7 Responses to ““Don’t Let the Cover Scare You””

  1. This is terrific! Thanks! I love seeing these together like this with the annotations.


  2. Oh, eek. I have to say that Sights was an especially hard one for me to pick up, but it was well worth it.

    Poor book designers; their vision sometimes just does not match reality.

  3. As an artist who does the occasional e-cover, I’ve gotta say the whole ‘cover’ issue is a hot one! Often (in the e-pub industry), the author has a HUGE say in what goes on the ‘jacket’, and when you get a non-artist to play art director you can get, well, interesting results.
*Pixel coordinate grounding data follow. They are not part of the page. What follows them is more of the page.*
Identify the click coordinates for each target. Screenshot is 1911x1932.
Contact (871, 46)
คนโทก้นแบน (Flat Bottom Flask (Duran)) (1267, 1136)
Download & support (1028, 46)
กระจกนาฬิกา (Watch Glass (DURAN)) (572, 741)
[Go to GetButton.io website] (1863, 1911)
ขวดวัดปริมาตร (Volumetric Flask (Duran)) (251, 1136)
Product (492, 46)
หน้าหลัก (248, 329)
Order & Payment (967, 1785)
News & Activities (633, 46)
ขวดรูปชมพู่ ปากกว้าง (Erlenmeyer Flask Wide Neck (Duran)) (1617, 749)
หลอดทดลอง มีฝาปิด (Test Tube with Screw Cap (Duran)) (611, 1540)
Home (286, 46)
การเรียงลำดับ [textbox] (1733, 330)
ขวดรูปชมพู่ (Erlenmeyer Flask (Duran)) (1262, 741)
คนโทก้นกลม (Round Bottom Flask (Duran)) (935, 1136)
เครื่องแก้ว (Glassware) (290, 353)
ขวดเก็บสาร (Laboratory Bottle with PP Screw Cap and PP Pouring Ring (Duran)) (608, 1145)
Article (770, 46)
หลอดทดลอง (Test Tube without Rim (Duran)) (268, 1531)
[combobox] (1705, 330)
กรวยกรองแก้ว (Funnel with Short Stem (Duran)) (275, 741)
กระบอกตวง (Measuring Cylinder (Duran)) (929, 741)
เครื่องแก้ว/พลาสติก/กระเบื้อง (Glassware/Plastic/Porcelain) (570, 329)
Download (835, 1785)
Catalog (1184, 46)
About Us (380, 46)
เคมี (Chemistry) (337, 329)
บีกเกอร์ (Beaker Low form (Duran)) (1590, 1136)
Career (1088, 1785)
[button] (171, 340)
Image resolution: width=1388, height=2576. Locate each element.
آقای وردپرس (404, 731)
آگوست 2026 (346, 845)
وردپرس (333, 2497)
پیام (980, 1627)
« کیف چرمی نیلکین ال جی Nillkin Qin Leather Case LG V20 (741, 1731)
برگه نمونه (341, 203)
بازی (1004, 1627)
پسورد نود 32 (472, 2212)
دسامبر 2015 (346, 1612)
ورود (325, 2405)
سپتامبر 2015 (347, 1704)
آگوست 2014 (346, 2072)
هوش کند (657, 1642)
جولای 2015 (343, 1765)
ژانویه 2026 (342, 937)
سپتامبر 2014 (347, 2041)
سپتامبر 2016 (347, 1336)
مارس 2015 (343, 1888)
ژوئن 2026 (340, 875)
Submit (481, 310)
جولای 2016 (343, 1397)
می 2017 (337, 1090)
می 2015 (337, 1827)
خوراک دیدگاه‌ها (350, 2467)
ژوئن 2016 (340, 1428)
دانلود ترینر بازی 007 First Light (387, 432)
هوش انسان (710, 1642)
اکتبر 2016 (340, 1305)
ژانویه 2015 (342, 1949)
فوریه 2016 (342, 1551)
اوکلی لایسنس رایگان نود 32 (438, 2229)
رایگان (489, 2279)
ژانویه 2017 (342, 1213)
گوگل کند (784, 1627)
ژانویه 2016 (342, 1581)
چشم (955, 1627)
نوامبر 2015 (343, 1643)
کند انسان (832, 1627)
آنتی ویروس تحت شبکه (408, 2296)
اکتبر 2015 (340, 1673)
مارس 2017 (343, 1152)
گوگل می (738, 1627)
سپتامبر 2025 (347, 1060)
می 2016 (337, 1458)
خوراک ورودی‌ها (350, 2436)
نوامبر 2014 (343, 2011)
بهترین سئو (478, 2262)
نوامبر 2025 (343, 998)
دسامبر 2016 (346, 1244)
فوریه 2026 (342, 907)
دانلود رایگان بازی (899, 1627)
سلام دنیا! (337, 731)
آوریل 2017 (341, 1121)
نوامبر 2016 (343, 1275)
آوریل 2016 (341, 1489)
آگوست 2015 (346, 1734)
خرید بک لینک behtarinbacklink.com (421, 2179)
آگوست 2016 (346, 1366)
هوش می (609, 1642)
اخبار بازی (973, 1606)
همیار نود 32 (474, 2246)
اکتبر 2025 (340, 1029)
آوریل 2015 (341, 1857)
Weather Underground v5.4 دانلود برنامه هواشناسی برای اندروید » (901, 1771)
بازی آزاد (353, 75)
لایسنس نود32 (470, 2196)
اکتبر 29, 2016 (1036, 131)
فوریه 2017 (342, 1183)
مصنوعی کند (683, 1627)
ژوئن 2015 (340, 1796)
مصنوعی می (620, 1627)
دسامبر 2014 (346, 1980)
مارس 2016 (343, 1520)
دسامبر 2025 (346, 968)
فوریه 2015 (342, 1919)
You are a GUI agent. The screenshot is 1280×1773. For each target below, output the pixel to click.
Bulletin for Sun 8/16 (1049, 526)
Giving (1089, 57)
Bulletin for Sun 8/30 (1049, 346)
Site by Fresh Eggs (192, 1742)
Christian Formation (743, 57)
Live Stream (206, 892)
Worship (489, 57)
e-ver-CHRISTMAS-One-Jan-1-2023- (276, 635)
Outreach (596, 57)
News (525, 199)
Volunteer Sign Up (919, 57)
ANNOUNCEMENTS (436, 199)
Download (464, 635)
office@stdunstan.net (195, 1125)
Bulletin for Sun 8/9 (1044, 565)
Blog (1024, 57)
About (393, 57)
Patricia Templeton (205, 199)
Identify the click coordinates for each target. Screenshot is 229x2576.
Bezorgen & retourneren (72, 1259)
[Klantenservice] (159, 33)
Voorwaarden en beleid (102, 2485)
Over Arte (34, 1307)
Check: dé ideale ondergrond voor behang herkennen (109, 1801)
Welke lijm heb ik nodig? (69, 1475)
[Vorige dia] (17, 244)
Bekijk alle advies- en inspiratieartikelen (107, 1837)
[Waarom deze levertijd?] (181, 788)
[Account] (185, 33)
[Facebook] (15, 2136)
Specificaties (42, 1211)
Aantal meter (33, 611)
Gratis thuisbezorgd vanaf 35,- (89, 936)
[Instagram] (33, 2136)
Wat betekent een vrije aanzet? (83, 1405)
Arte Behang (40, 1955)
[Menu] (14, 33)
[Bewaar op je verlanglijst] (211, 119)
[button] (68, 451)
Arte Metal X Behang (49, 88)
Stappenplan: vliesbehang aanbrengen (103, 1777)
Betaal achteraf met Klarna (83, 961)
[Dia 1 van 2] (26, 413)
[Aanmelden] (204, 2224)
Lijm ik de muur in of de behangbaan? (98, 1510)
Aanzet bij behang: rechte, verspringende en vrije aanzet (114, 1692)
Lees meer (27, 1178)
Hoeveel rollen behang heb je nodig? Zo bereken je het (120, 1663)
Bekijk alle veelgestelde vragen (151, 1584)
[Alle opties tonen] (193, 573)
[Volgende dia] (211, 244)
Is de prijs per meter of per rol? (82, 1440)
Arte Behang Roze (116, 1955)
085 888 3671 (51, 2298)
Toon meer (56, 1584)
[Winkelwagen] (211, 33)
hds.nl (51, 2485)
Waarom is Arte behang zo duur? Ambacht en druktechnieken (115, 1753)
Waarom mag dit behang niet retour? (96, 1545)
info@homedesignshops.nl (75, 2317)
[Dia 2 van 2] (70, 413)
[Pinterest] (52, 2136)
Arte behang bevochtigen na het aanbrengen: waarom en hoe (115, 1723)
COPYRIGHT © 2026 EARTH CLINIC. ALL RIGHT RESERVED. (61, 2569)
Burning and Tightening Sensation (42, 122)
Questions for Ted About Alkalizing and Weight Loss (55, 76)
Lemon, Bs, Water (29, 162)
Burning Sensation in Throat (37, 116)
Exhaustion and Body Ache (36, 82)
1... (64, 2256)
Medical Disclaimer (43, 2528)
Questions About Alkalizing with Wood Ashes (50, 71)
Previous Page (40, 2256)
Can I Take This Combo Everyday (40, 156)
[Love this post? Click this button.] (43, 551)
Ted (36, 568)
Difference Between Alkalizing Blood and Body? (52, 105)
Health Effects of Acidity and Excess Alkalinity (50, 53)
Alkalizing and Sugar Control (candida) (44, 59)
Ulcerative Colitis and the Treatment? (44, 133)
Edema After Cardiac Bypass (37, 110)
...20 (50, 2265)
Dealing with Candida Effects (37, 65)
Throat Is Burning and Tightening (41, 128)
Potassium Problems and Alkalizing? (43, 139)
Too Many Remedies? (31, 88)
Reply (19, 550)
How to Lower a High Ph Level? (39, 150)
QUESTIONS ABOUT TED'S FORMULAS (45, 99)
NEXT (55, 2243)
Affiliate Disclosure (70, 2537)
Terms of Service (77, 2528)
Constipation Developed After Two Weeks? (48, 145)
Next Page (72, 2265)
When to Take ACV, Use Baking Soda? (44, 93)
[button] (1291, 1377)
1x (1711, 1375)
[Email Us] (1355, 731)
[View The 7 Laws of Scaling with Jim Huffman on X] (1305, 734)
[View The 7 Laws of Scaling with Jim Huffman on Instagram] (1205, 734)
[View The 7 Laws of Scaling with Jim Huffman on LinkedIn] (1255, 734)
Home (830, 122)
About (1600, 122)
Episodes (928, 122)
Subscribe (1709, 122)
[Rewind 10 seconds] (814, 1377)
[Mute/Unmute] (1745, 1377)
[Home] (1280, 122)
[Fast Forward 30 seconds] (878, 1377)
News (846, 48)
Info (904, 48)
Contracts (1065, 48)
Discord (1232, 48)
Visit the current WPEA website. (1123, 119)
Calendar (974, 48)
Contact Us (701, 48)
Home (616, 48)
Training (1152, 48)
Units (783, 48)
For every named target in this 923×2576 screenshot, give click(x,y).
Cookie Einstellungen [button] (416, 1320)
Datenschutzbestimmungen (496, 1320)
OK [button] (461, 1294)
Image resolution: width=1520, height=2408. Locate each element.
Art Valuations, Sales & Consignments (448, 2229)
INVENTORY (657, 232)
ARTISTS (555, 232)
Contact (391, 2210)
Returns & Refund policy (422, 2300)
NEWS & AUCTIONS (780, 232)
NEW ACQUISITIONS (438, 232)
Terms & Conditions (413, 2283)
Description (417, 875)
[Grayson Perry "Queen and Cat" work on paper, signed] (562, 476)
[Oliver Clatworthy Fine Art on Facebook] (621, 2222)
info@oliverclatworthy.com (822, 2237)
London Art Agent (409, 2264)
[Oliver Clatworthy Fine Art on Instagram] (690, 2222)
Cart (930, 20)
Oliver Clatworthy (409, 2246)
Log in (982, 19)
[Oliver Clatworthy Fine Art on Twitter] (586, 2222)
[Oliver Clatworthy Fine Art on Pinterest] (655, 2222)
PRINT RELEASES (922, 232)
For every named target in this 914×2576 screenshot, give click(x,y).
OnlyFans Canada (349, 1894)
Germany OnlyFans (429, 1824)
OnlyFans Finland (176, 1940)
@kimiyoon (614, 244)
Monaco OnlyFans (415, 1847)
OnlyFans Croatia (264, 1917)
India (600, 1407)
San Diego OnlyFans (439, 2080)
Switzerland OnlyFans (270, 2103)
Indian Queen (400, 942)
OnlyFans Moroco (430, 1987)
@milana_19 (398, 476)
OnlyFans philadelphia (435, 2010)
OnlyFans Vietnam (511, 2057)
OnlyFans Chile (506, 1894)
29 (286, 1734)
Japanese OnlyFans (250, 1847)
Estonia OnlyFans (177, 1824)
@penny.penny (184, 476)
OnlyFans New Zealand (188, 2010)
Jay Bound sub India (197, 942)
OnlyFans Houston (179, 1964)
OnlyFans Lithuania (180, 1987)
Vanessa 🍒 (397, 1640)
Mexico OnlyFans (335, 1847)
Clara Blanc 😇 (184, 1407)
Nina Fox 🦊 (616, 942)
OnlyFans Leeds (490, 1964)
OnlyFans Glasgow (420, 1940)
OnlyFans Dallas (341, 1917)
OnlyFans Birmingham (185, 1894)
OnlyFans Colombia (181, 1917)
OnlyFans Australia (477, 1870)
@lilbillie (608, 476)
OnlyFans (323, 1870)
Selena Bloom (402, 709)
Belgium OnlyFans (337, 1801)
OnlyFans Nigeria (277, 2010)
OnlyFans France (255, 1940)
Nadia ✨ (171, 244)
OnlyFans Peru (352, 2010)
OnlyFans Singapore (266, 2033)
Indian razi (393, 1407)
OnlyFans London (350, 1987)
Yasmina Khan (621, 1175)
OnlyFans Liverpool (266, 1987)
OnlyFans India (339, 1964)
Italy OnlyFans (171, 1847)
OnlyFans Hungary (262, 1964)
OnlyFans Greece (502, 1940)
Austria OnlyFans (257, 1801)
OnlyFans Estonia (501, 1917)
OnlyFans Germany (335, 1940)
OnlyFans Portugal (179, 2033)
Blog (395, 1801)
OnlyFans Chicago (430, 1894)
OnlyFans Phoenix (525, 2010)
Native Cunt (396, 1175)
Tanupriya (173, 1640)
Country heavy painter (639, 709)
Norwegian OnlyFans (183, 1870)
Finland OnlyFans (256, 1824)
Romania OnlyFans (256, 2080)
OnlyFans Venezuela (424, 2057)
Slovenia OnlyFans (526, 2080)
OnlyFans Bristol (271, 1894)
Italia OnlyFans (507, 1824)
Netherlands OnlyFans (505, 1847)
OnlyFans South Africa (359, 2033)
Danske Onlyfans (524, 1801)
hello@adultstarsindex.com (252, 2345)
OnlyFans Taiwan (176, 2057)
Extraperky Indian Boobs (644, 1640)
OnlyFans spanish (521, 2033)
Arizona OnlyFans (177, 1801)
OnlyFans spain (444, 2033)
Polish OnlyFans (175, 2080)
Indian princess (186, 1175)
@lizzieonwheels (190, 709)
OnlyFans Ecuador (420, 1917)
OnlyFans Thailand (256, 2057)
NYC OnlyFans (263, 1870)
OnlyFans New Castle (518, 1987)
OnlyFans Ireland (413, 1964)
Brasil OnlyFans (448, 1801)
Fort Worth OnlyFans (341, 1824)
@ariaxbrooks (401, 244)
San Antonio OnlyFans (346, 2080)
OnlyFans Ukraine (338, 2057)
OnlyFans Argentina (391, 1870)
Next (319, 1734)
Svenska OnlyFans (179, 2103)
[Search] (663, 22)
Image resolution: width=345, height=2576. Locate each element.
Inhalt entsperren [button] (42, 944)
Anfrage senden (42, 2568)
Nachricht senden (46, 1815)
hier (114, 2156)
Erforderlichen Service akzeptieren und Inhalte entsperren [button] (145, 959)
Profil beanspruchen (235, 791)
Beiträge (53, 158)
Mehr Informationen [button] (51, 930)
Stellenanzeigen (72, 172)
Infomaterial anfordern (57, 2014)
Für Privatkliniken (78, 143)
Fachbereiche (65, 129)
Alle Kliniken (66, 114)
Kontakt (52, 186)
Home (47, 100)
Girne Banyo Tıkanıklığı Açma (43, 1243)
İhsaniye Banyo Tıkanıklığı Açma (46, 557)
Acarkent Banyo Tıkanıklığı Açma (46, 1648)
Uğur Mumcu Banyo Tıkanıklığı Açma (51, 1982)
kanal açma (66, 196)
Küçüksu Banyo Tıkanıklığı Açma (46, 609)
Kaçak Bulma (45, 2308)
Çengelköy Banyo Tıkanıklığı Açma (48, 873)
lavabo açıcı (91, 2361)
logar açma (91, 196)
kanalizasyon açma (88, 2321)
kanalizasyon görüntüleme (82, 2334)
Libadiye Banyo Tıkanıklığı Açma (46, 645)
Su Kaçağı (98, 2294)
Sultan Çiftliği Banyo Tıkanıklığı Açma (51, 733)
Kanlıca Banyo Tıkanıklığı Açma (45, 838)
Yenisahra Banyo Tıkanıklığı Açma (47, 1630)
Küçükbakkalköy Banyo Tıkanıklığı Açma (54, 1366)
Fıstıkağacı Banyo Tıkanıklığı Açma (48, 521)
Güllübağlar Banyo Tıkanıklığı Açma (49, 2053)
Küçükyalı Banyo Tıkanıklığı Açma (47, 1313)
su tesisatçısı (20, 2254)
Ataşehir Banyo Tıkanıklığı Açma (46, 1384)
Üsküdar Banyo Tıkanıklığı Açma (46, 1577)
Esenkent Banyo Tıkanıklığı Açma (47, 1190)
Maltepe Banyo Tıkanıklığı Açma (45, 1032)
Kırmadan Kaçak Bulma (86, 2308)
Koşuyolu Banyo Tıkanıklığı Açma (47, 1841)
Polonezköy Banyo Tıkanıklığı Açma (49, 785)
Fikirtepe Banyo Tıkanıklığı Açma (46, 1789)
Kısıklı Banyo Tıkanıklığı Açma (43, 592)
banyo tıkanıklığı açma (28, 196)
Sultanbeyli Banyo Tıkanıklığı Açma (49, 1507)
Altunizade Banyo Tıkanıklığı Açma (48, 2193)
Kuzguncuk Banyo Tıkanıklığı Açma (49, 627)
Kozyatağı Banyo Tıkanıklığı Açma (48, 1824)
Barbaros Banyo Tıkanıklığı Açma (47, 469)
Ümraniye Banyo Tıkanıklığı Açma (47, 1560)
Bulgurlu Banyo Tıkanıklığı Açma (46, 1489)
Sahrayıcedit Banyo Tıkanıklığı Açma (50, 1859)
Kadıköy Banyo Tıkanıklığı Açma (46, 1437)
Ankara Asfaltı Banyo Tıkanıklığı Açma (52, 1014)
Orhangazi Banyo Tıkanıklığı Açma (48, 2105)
    I can’t speak for the major publishers, but e-publishing and small houses don’t pay for squat. Sometimes…you get what you pay for. You’d be better off having just fontwork on the cover, as opposed to a bad illustration. Unless that’s the point of the image, such as ‘Death By Eggplant’ up there. That one just made me smile! It felt deliberate, like a fun B-movie.

    Love the blog; keep up the good work!

  4. How about “Lament: The Faerie Queen’s Deception” by Maggie Stiefvater? Her “Shiver” is getting so much attention and praise this year, but I’m reading “Lament” right now and I love it. I bet it would have gotten way more attention if it’d had a better cover.

  5. The original cover of The Thief never made me want to read it – one of my coworkers chose it for a staff favorites display, thankfully, and that got me to read it. It’s not so much awful as simply boring and not indicative of the story. Even more terrible, though, is the original cover for The Queen of Attolia, with the enormous hand. Thank goodness things picked up with the series redesign when The King of Attolia came out.

    Oh, and I second notemily’s comments about Lament – I would never have picked it up it I hadn’t read a glowing review.

    I recently tried to replace an ancient, falling apart copy of Across Five Aprils, and I was disappointed with my two terrible options – that’s a classic that deserves a new look.

  6. Ugh, I hate the cover of The Thief! It looks like Jesus. Which I guess would be fine for another book, but not this one! I have to practically bribe kids to read it.

  7. You nailed it! I’ve always loved The Thief and hated the cover. The original covers for the sequels weren’t much better–belying the fact that The King of Attolia is one of the best books I’ve ever read in my life.